At his best, Newton is as difficult an athlete as there is to beat. Coincidentally, he’s been at his best the last two weeks. The seventh-year veteran completed 77.4 percent of his passes for 10.8 yards per attempt with six touchdowns and one interception, plus ran for 44 yards and a score in back-to-back wins over the Patriots and Lions.
Newton is officially hot, and he’s going to be a handful for the Eagles' defense.
“You have to be good in so many different areas,” Eagles defensive coordinator Jim Schwartz said. “He can be a pocket passer, he can run the read-option, he can run designed runs, he can run off-schedule runs, but he's as good a pocket passer as there is.
“I think that's what makes it's difficult to defend every one of those. He's not a one-trick pony. He has mobility, he has designed runs. They do a lot of different things and we'll have to play our best team defense.”
It doesn’t help the Eagles have only a matter of days to prepare, as opposed to a traditional full week (see story). Practices leading up to this contest are fewer in number and significantly less involved than normal.
“In a short week, it’s tough because it’s more mental than it is physical,” Eagles linebacker Jordan Hicks said. “And no matter what, it’s always going to be tough to mimic Cam.”
Despite the fact Newton can spin the football as well as anybody — he enters the week ranked fourth with a 68.3 completion percentage — Ward revealed the Eagles were focusing primarily on the signal caller’s mobility, at least as far as his involvement was concerned.

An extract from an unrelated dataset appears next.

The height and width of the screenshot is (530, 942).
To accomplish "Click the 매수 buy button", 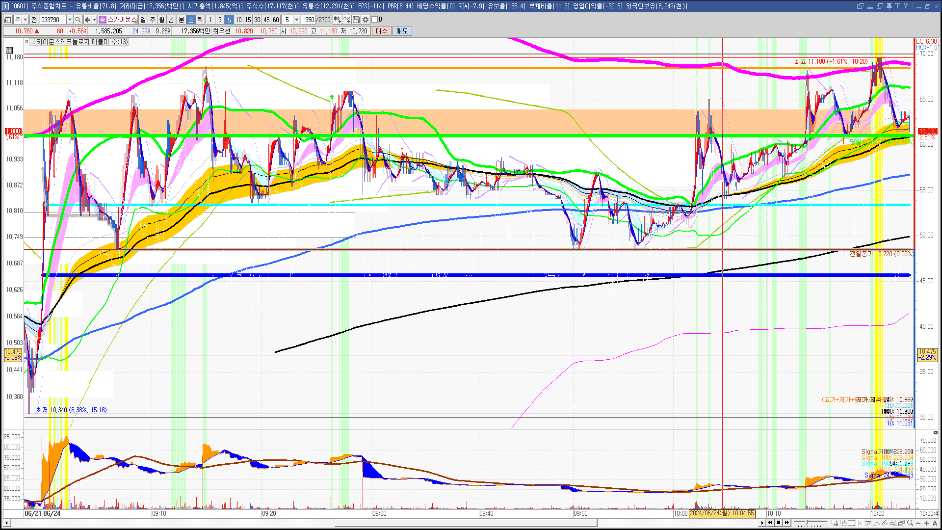I will (x=382, y=31).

Newton isn’t even the only weapon the Eagles are worried about. Ward has also been attempting to fill the shoes of Panthers running back Christian McCaffrey, the eighth overall pick in the 2017 draft and a key cog in the offense.
“I watched a couple of his games,” Ward said of McCaffrey. “I like the way he balls. I like what he brings to the table as far as the athlete he is. I think he’s an exceptional athlete.”
McCaffrey’s carries have only diminished since the beginning of the season, but he’s seeing plenty of action in the passing attack. The 21-year-old has already recorded 27 receptions for 237 yards with one touchdown.
“(The Panthers) get him the ball in the run game, use him as a true wide receiver, and then get him option routes out of the backfield,” Schwartz said. “A lot like a (Eagles running back) Darren Sproles.”
The Eagles have players like McCaffrey and Newton with Sproles and quarterback Carson Wentz. But Sproles is injured and out for the season, and Wentz must get ready for a stifling Carolina defense.
That leaves Ward to simulate what not one, but two dynamic players bring to the table for a Panthers offense that’s found a rhythm. He won’t suit up Thursday, though. All Ward is able to do now is go flat out in practice and hope that it’s making his teammates better.
“Whenever the ball touches my hands, I try to score,” Ward said. “You’re trying to make guys miss if you’re in the backfield running the ball or you’re catching it running routes. You’re just trying to score.
“That’s what the other guys are doing on other teams. They’re trying to score every time they get the ball, so that’s the best thing is just going full speed and going hard.”